CONSEGNA = Secondo l'estratto della pagina, in quale materia rientrava il saggio universitario intitolato "Febbri"?

ESTRATTO DELLA PAGINA =
——
È nato abbastanza naturalmente, anzi a dire la verità è nato prima del romanzo stesso! Febbri era il titolo che avevo dato a un saggio scritto all’università, era un testo abbastanza farraginoso, la materia era sociologia. L’assunto allora era che la febbre, intesa come reazione e risposta di un organismo in seguito a processi endogeni o esogeni, fosse comunque una risposta positiva, segno di vita, di resistenza, di volontà. Il saggio l’ho poi abbandonato, ma parte del concetto invece l’ho conservato. Quella febbre è diventata la febbre dell’io profondo dei miei personaggi e perché no, dei miei lettori.

Il tuo romanzo è stato definito “un neo-gotico di grande modernità”. È così?

Non ho scritto questo romanzo pensando a un genere in particolare, è una caratteristica non voluta e che in realtà mi ha fatto notare chi lo ha letto. Di sicuro amo la letteratura gotica, che è fatta di romanticismo ed orrore, basti pensare a Il Monaco di Lewis. E da questo punto di vista i miei personaggi sono dei veri esperti, incarnano questi attributi! 

Mi piaceva quel continuo alternarsi di erotismo e terrore, lirismo e lascivia, ambientazioni notturne, quadri ambigui e personaggi portatori di caratteristiche anormali. Chi leggerà il romanzo avrà modo di conoscere un certo… Magenta.

Raccontaci allora di questi personaggi, tu hai pubblicato diverse foto sui social, immagini simboliche che sembrarono descriverli. Mi ha colpito Camillo, accostato alla figura di una Madonna che piange…

Sono tutte immagini evocative, che in qualche modo li descrivono, ma è pura simbologia. Camillo, che è un giovane uomo, viene immortalato in un’immagine sacra, femminile. Questo perché il personaggio è fatto di sguardi, i suoi occhi e le espressioni del suo viso raccontano un dolore, una pietà speciale ma anche un’anomalia, un comportamento strano. Le statue delle Madonne che piangono vivono esattamente questa scissione: miracolo o bluff? Ecco cosa intendo.

E invece in cosa si differenzia Augusto Bollani, il protagonista, dal classico cliché dell’“artista maledetto”?

Augusto Bollani è un personaggio che fa diventare “maledetti” gli altri. È un uomo che si serve del suo fascino in maniera macabra, non gli importano i luoghi comuni, né i soliti cliché. È un tizio abbastanza disturbato ma è lui a instillare in chi lo circonda l’ombra del dubbio, dell’ambiguo, come forma di seduzione.
——
MATERIALE DI PARTENZA =

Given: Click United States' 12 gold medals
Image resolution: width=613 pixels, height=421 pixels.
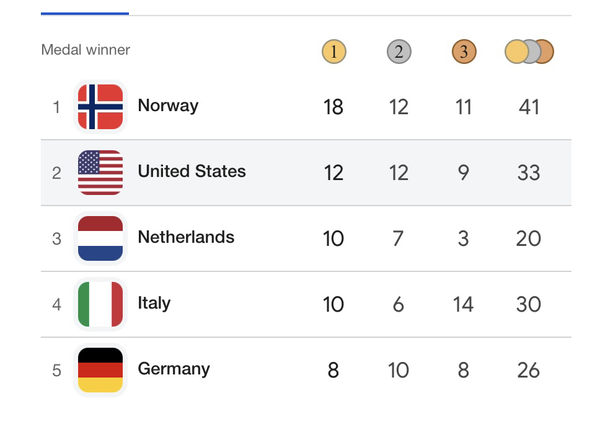Looking at the screenshot, I should click(333, 173).
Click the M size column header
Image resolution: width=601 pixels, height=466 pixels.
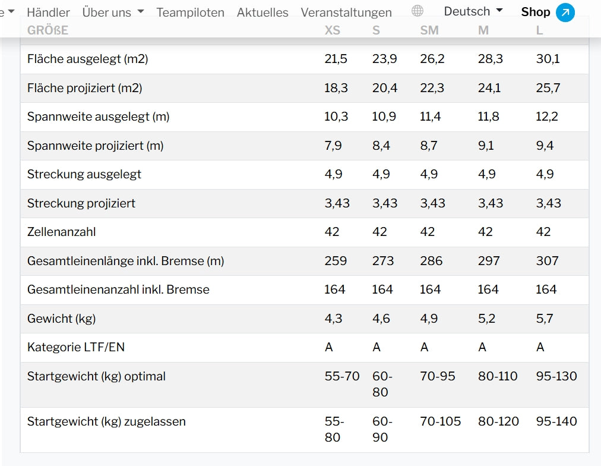483,30
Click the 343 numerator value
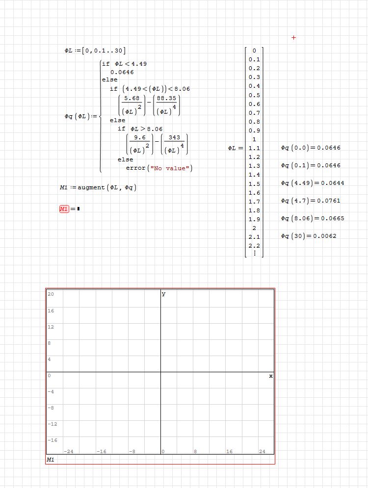This screenshot has width=368, height=488. pos(174,138)
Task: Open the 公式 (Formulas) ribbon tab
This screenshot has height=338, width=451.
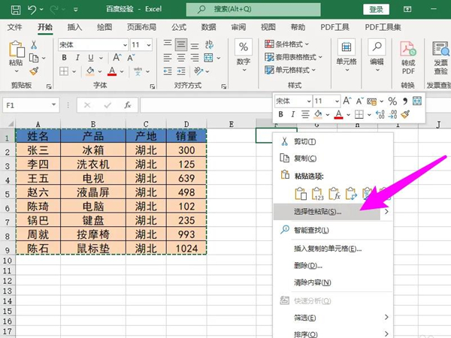Action: click(x=179, y=27)

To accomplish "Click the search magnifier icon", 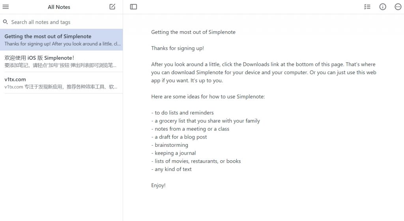I will [x=5, y=22].
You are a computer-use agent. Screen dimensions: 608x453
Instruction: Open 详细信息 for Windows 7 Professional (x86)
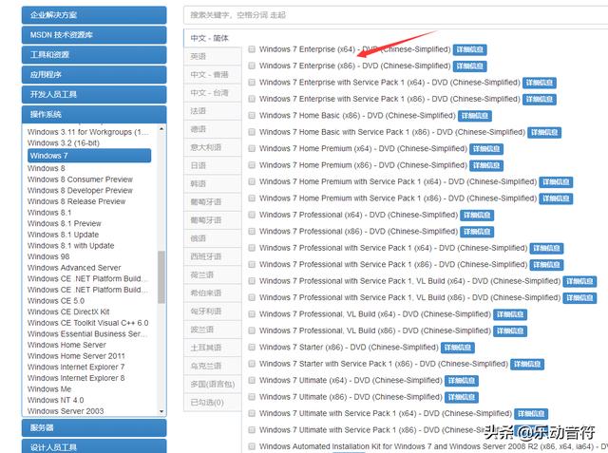[476, 232]
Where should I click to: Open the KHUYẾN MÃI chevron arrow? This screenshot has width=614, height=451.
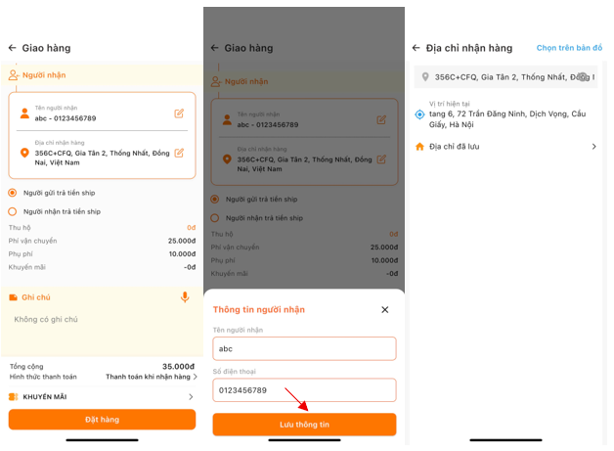pyautogui.click(x=190, y=397)
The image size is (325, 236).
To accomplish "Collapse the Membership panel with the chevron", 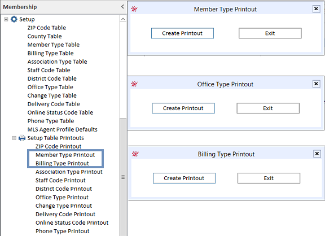I will coord(122,7).
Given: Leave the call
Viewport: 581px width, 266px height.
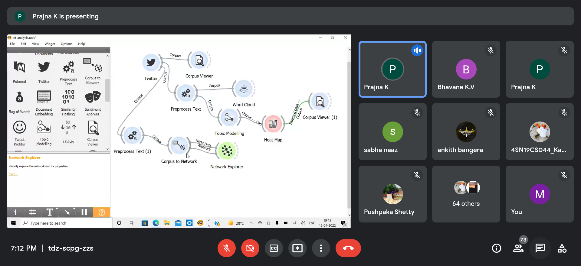Looking at the screenshot, I should pyautogui.click(x=348, y=248).
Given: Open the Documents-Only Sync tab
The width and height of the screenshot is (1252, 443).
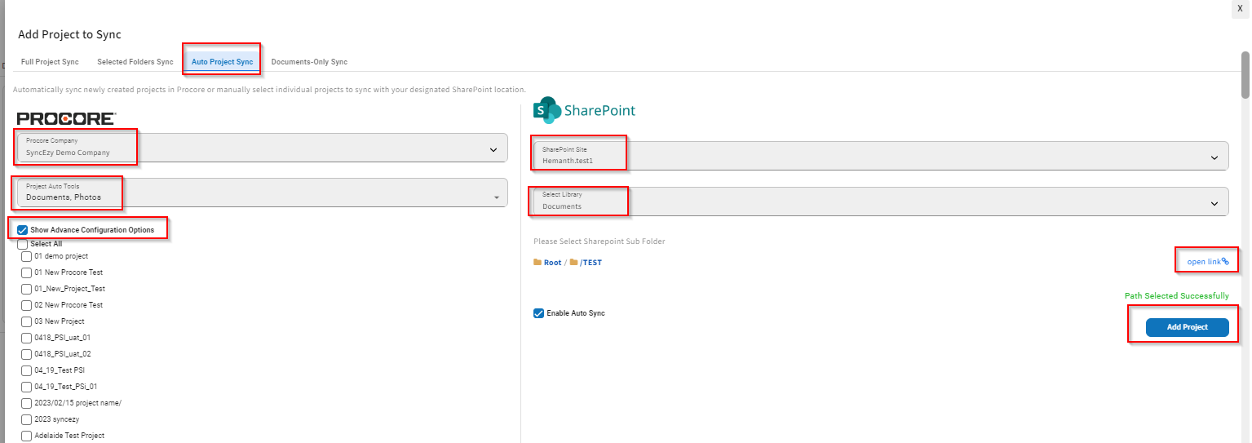Looking at the screenshot, I should (x=309, y=62).
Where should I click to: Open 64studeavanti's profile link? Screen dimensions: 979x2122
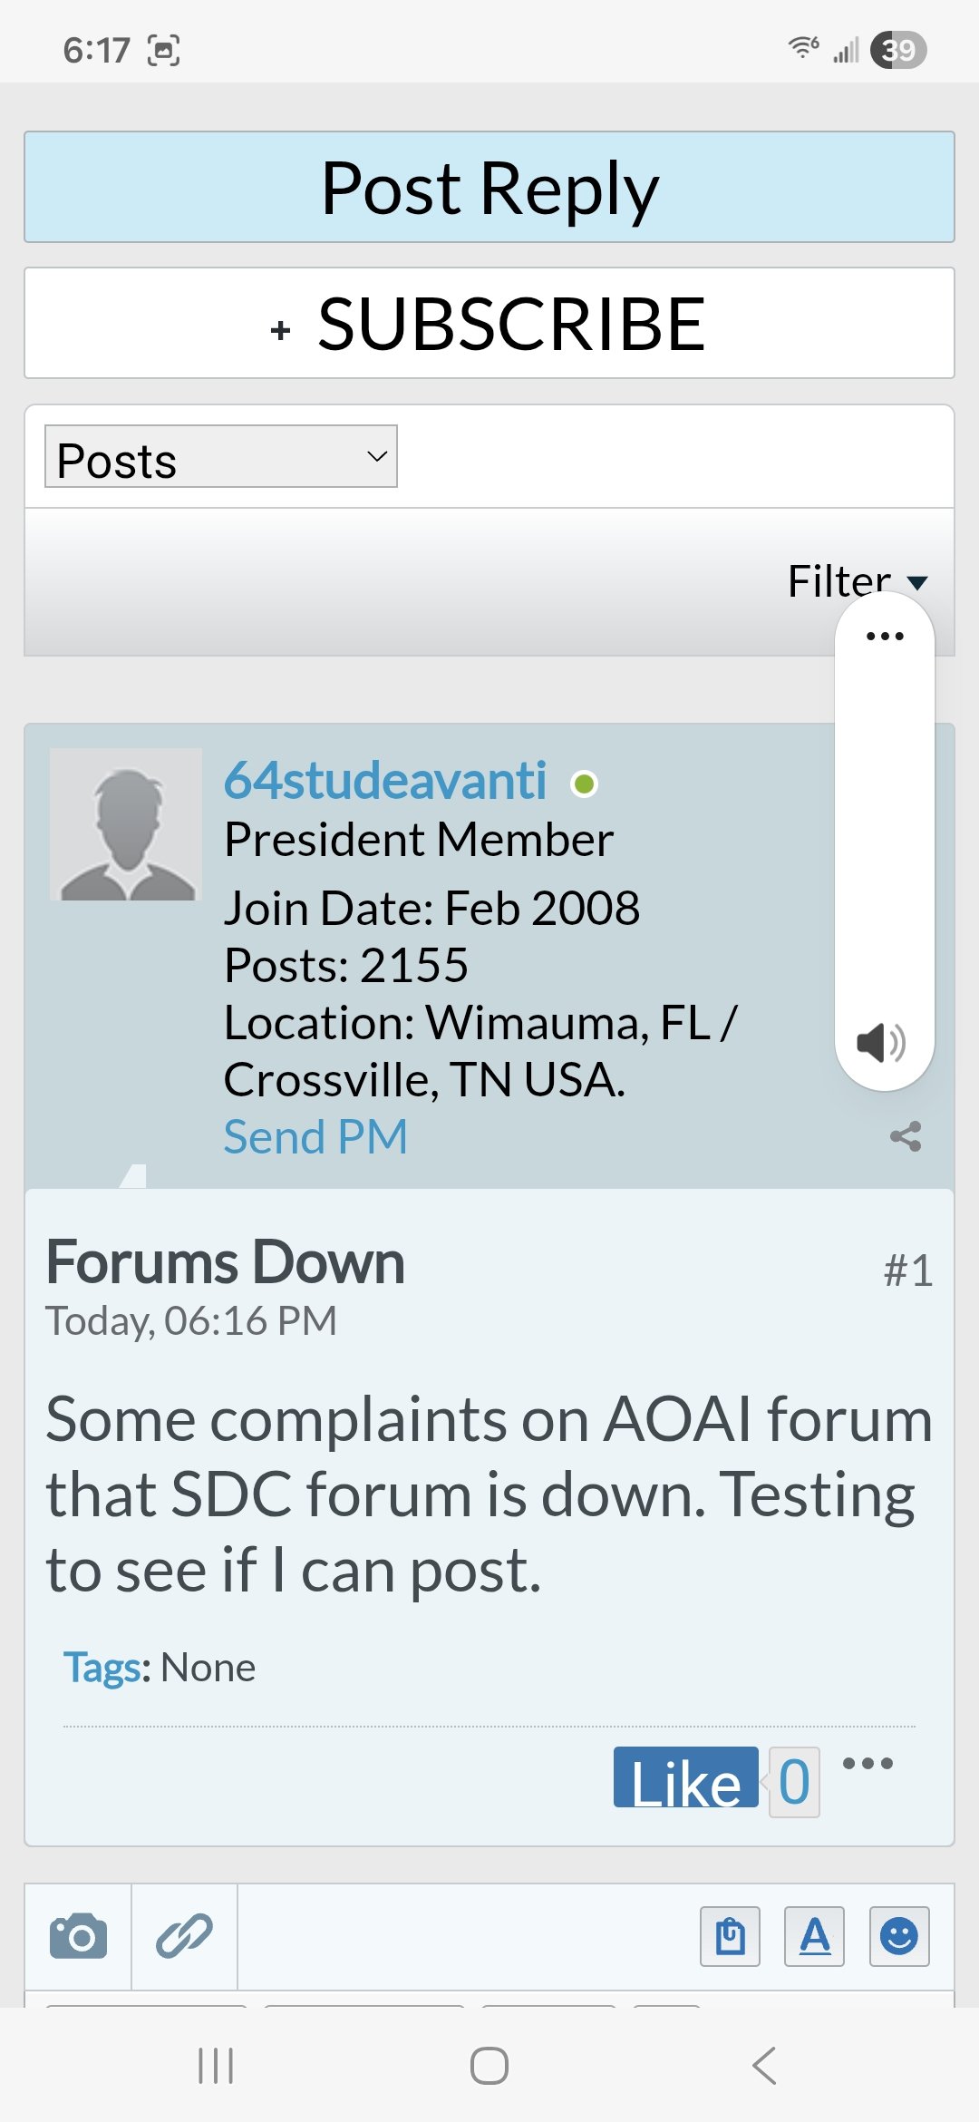(385, 781)
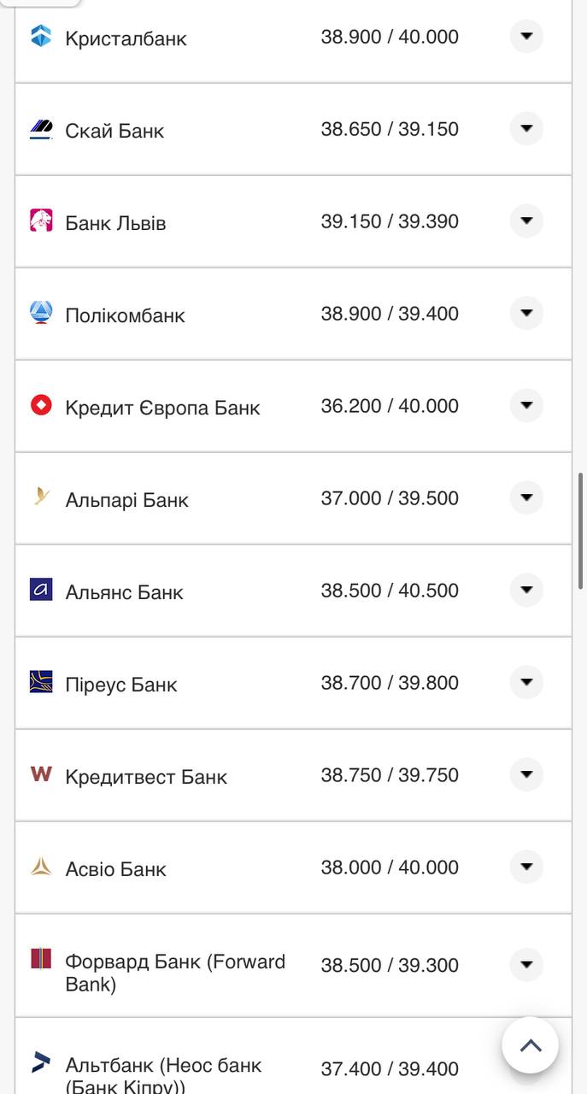Click the Банк Львів lion logo
Viewport: 587px width, 1094px height.
click(x=41, y=221)
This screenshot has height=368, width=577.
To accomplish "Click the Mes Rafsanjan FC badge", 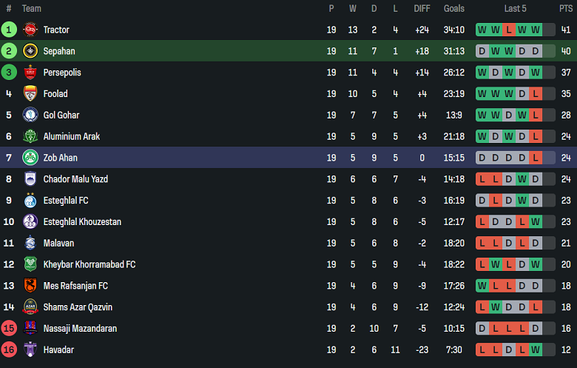I will coord(30,286).

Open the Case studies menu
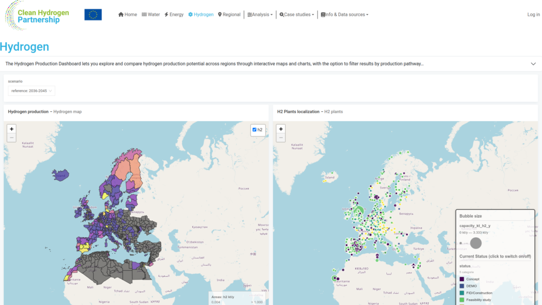(x=296, y=14)
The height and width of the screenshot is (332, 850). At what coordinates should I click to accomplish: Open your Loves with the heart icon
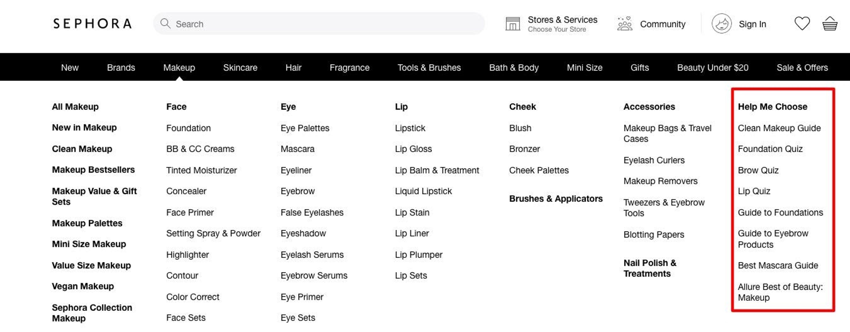pyautogui.click(x=802, y=23)
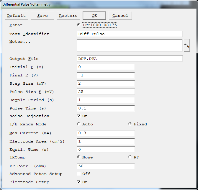Image resolution: width=198 pixels, height=190 pixels.
Task: Set IRComp to PF option
Action: 130,157
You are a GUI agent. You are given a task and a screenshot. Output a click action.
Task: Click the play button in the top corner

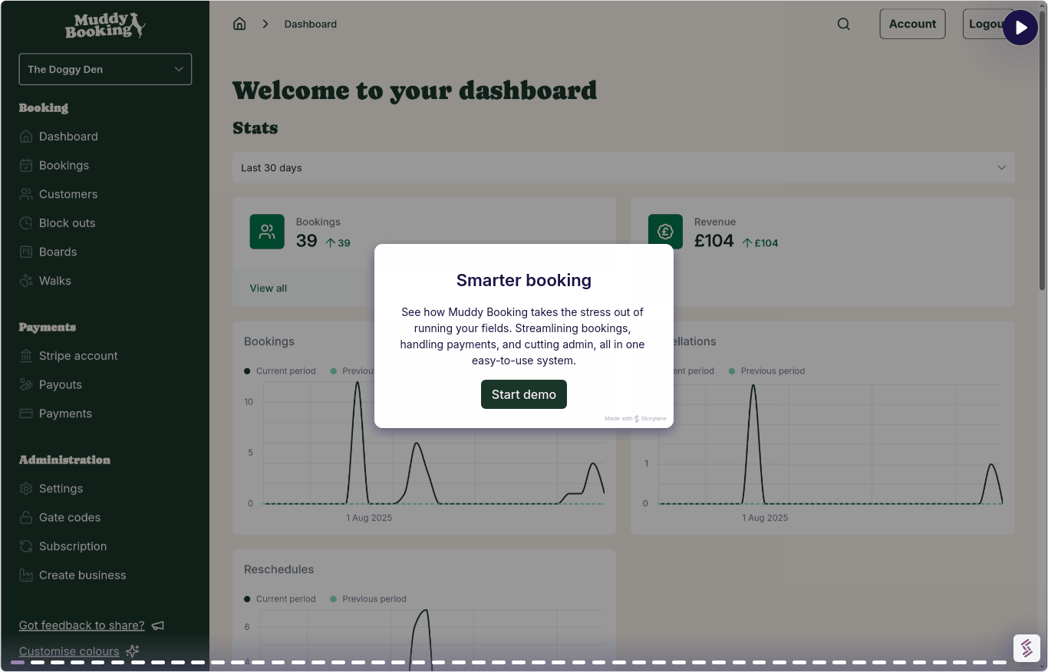[x=1020, y=28]
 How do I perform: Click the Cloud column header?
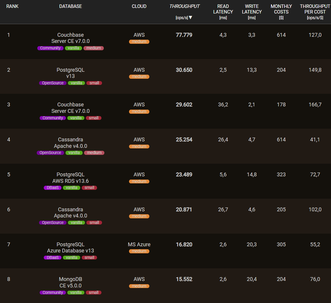[139, 6]
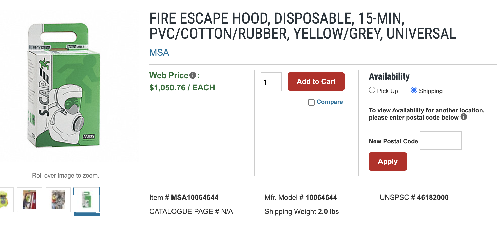Image resolution: width=497 pixels, height=234 pixels.
Task: Tick the Compare checkbox
Action: (311, 102)
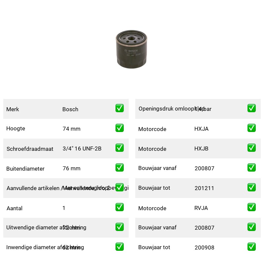Click the checkmark beside Motorcode HXJA
Image resolution: width=264 pixels, height=264 pixels.
pos(251,128)
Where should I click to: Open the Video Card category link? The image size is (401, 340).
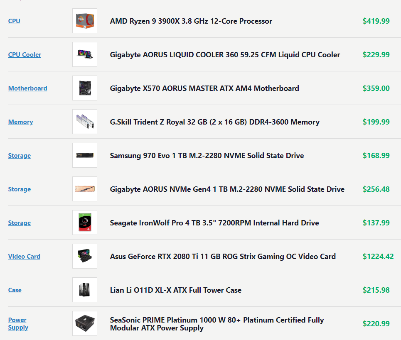[24, 257]
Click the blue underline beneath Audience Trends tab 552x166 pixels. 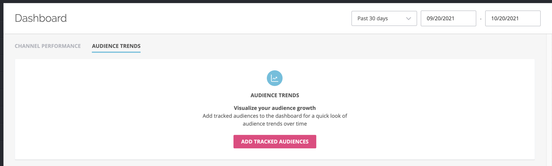pos(116,52)
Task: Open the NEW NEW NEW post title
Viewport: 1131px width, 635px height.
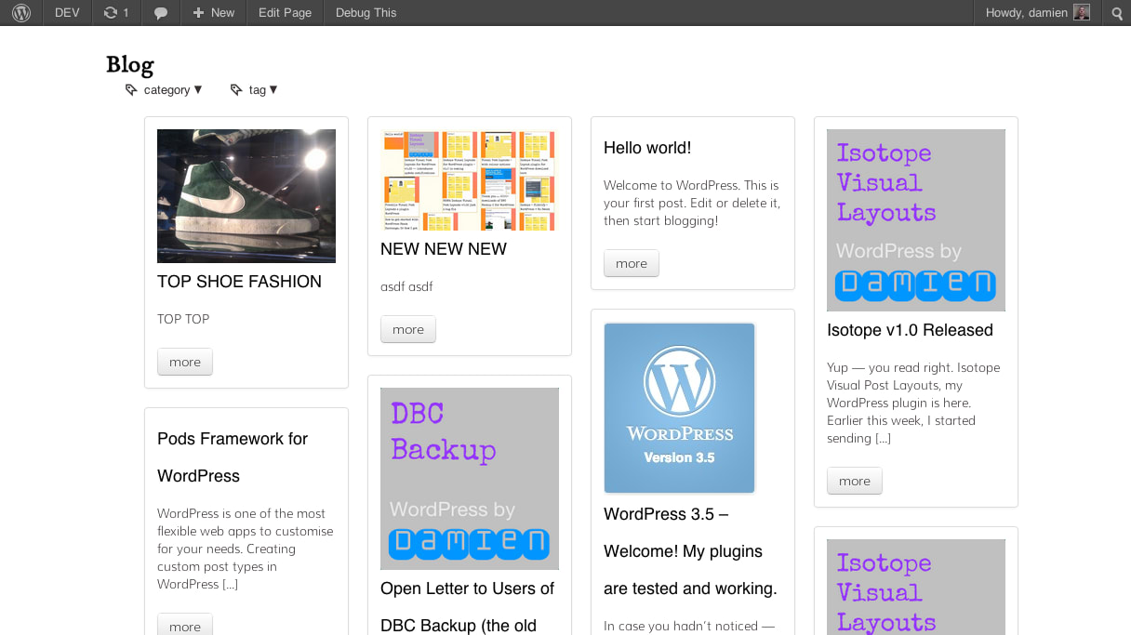Action: click(x=443, y=248)
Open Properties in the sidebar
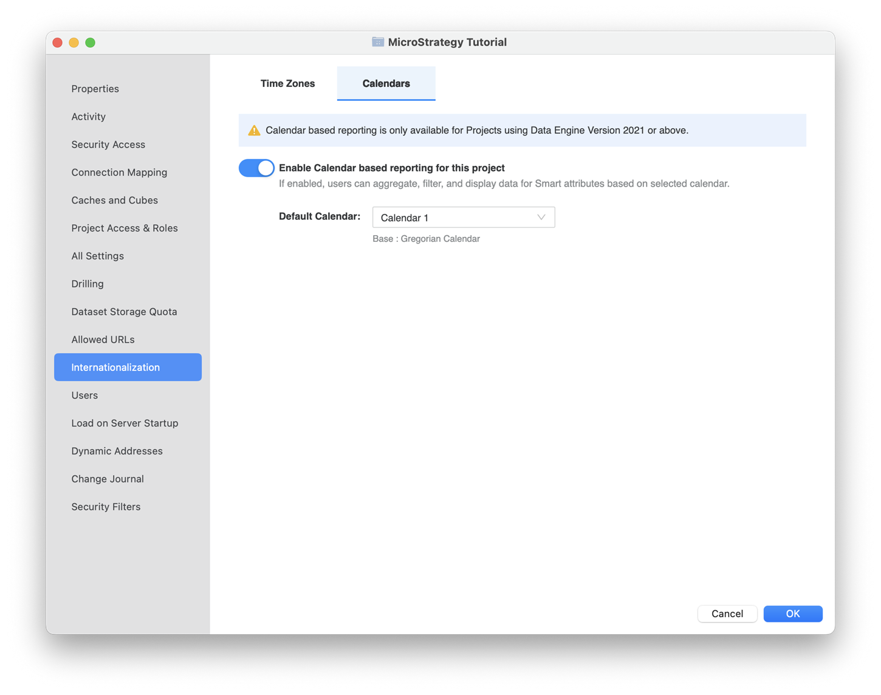Image resolution: width=881 pixels, height=695 pixels. (x=95, y=89)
——
SOLUZIONE SVOLTA = Sociologia.